Exercise requirements. Please, from the entries below, transcribe exactly the lines that begin at the line with "The width and" and end at the line with "the developer name", without the pictures.

───── Listed records ─────

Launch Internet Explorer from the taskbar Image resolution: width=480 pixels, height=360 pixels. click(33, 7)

─────
───── Listed records ─────

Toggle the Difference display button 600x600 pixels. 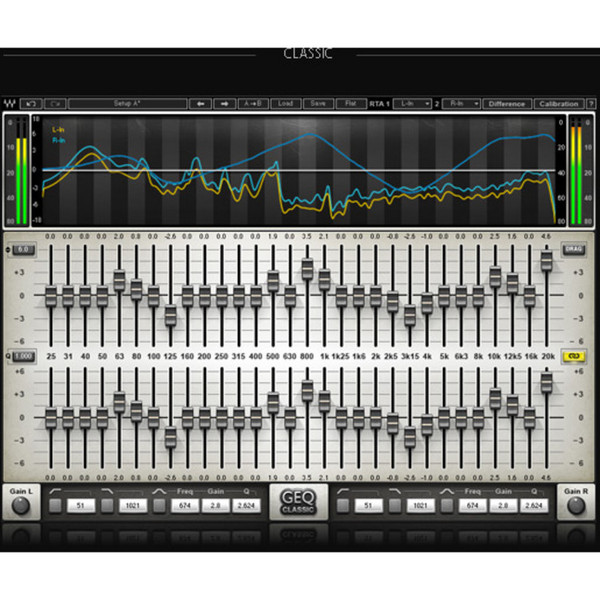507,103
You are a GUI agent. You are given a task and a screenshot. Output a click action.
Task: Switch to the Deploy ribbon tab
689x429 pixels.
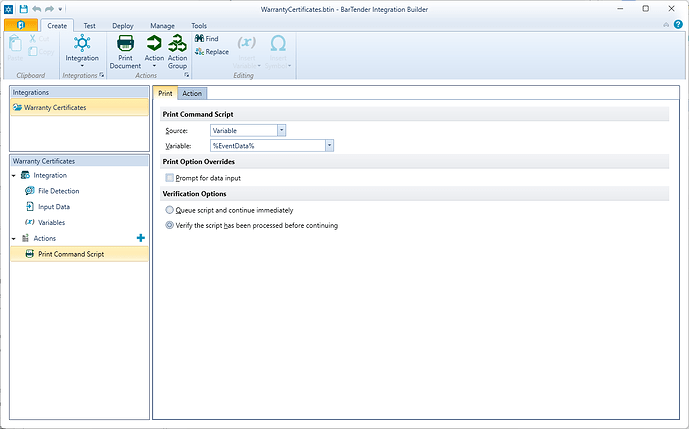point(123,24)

─────
───── Listed records ─────

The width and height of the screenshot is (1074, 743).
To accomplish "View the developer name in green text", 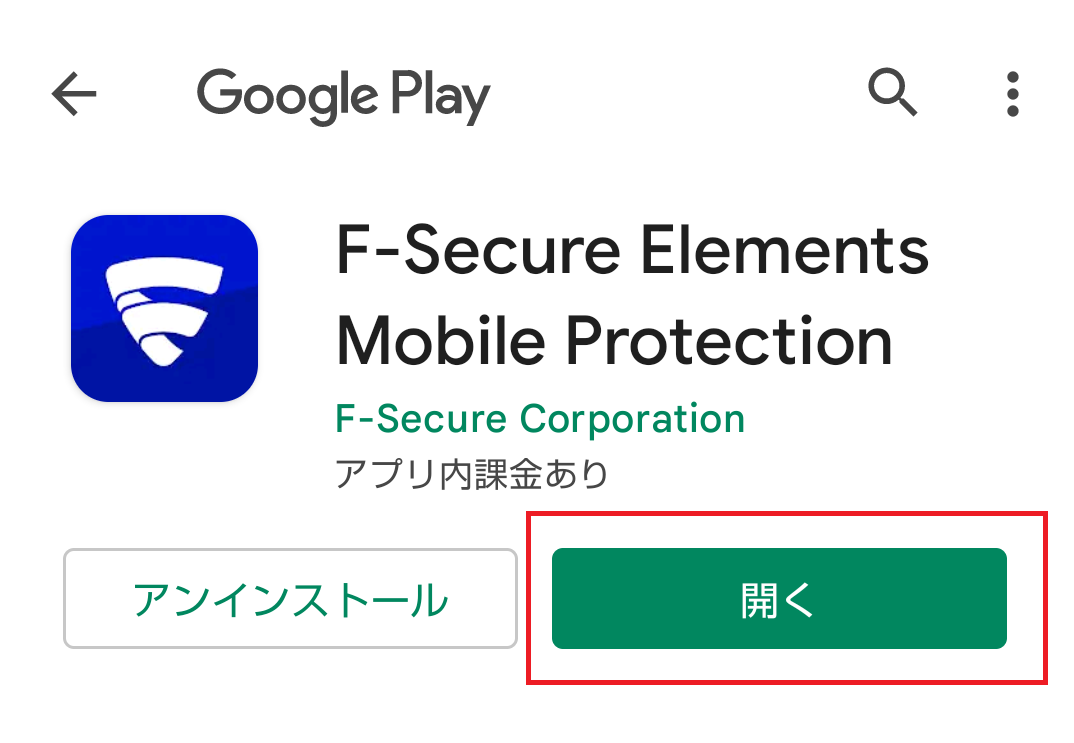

─────

Written answer.
The width and height of the screenshot is (1074, 743).
To accomplish "View the developer name in green text", 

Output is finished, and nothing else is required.